Tuesday 25 December 2012

The wave recedes slowly


It has been 654 days since the earthquake and the devastating tsunami it triggered, and the residents of Ishinomaki, one of the worst-hit cities in Miyagi prefecture, are still far from fully recovered. They continue to rebuild, but the catastrophe of a lifetime has left a sadness they might never overcome.

The shops and hotels have reopened, again welcoming visitors from around the world. Other damaged buildings have been repaired and repainted. Roads and bridges again function as they did before.

The city's landfills bulge with an estimated hundred billion tonnes of debris.

The Kahoku Shimpo, the local daily newspaper, quickly got back on its feet after its ground floor was completely inundated on March 11, 2011. "We had to ask a newspaper in another city to print ours," says executive director Yoshihisa Nishikawa.

Citizens were soon being informed what had happened, what was being done, and what lay ahead. "We couldn't stop printing the paper even for one day - people needed to know what was going on and how the relief effort was progressing."

The Kahoku Shimpo's destroyed equipment was eventually replaced and the premises repaired. In the meantime Nishikawa worked on the second floor, which doubled as living quarters for many tsunami victims.

Today the walls on the restored first floor bear framed photos reminding visitors of the tragic events.

The earthquake - a rare and massive magnitude 9 - rocked the seabed off Japan's Pacific coast and set off tsunami waves that topped 10 metres in height. The force of the water travelling inland killed 3,236 people.

The recovery effort was immense, and yet 491 people were still listed as missing as of the end of this past August.

The tsunami "sea" that rampaged across the prefecture submerged 73 square kilometres - 30 per cent of the coastal lowland - including the city's central district. Nearly 54,000 homes were damaged beyond repair. Some 30,000 people moved to temporary housing.

Municipal authorities calculated the amount of debris across the city at more than 6.8 million tonnes.

In some places, the loss was far greater.

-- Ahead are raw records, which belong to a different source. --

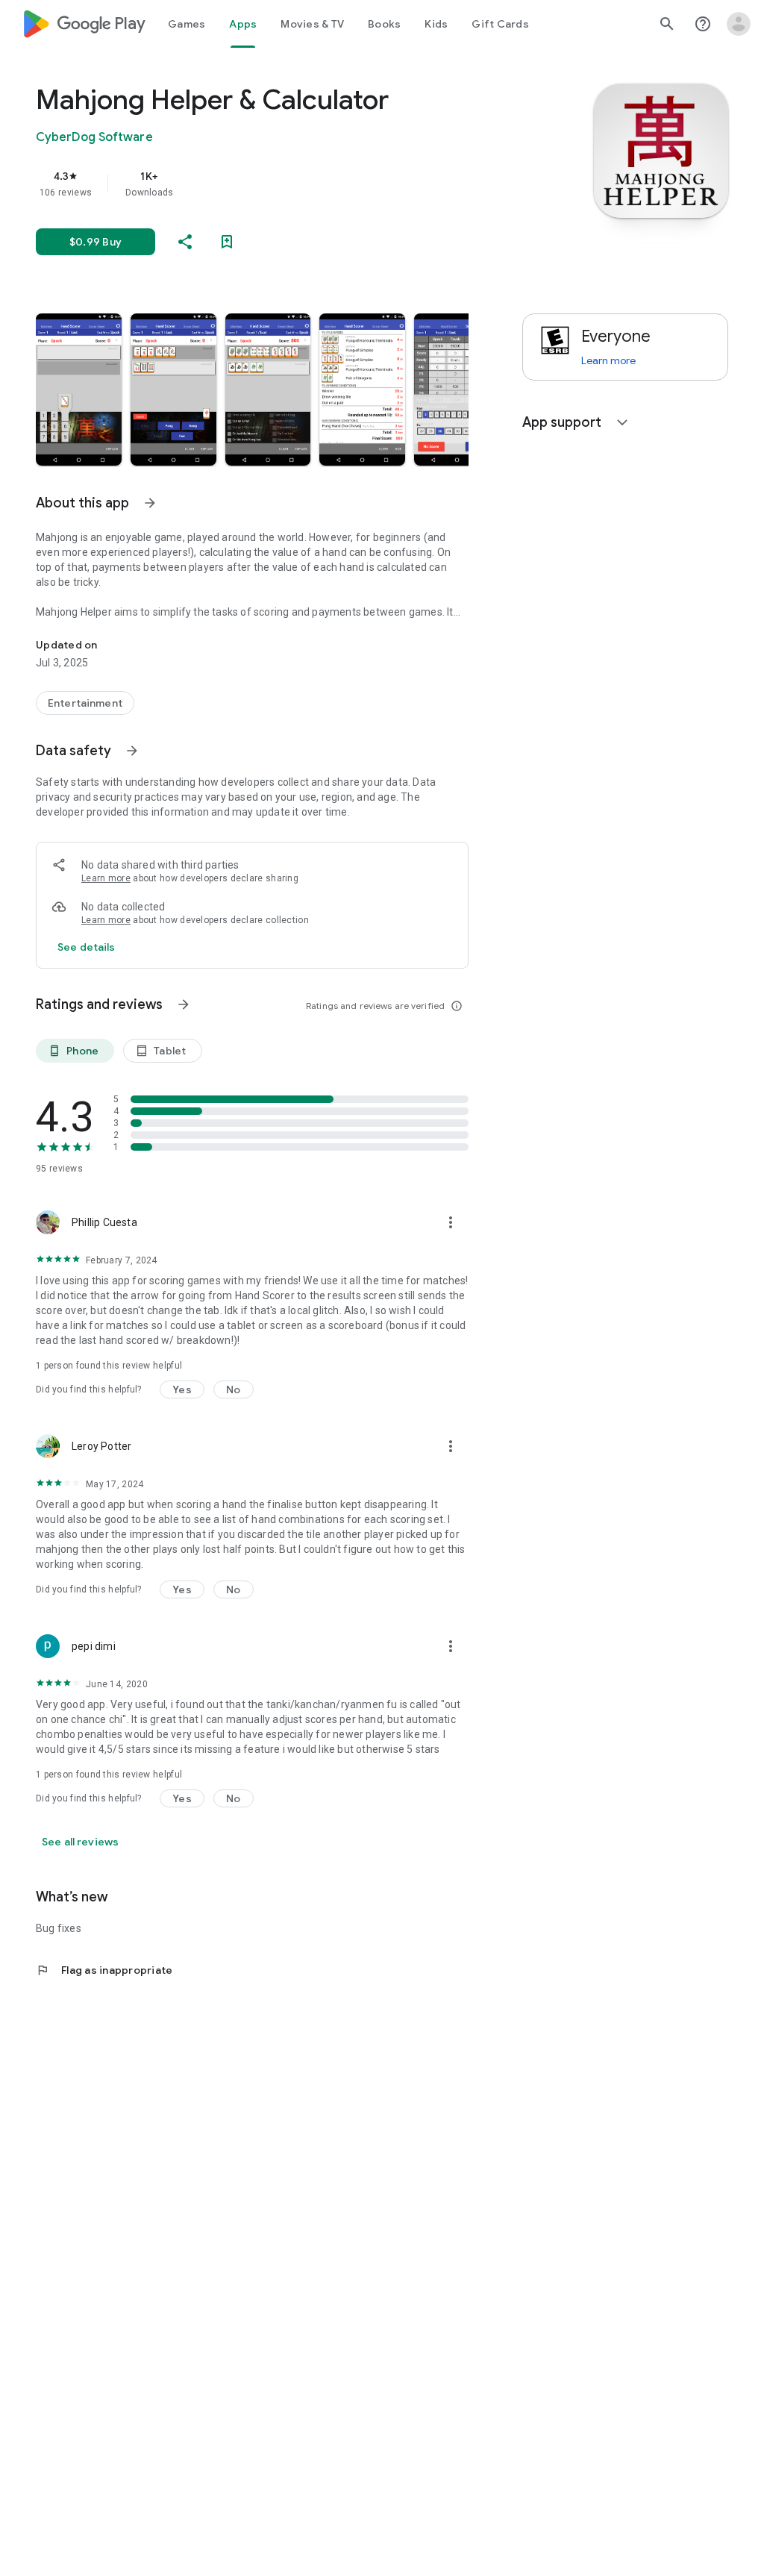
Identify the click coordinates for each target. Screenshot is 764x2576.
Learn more (106, 878)
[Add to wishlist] (227, 242)
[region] (273, 183)
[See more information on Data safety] (132, 751)
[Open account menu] (739, 24)
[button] (79, 389)
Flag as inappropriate (104, 1970)
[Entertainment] (85, 703)
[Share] (185, 242)
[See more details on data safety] (86, 947)
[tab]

Seventy of the 108 students and nine of the 13 teachers and staff members were killed when Onagawa Elementary School was utterly destroyed. Some of the youngsters who lived through that awful day still show signs of mental trauma. Their terror began with the sound of a warning siren, the city's earthquake Recovery Office notes in a report.

Ishinomaki's wholesale fish markets - among the world's largest - were wiped out, along with jetties, processing plants, seawater-purification plants and management facilities, crushed under the rolling power of the tsunami.

Kanijo Snow, head of a local association of fish-processing firms, says the destruction went far beyond bricks and timber, leaving several businessmen, who lost everything, in dire mental states.

In the wake of the disaster, a significant proportion of their skilled labour moved to jobs in other cities, like Sendai and Tokyo. "And once they get a job somewhere else, it's very difficult to get them to come back," Snow says.

Some of the marine-related businesses also moved elsewhere, but the government's recovery effort convinced 60 per cent of the affected fish processors to remain and rebuild.

Snow says a third are now preparing to start over and another 10 per cent are still thinking it through. Those figures would jump if there were more incentive, he adds. "It would help us a lot if the government could provide us financial assistance to rebuild all the damaged infrastructure within three years."

Three years is too tall an order, though, for Masatoshi Hoshi, who runs the city's Disaster Reconstruction Department. The municipality will need 10 years to implement its full recovery plan and restore life to what it was, he says. Nevertheless, much has been achieved in the past 19 months, with most buildings repaired or replaced.

Hoshi says the city might relocate its residential areas away from the coast so they're safer, leaving the shoreline an industrial and commercial zone.

A 7.2-metre-tall embankment is to be erected along the shore, a safeguard against another tsunami, though the phenomenon is relatively rare in any destructive form.

More important for Tomoko Otsuka is safeguarding future generations by giving them a plan for what to do when calamity strikes.

Otsuka's work with the Ishinomaki Disaster Recovery Assistance Council has shown her ample evidence of the suffering that ensues and how people cope with it.

For one thing, she says, the survivors in general dislike expressing their feelings about what happened. Most instead look forward to getting on with their lives and leaving the sadness behind. They need time to restore the normalcy, Otsuka says.

"It's better for them not to talk about what happened in the past. Let's do something else to keep their lives moving forward. This earthquake should be a lesson learned for the next generation, in terms of how to prepare for unprecedented disaster."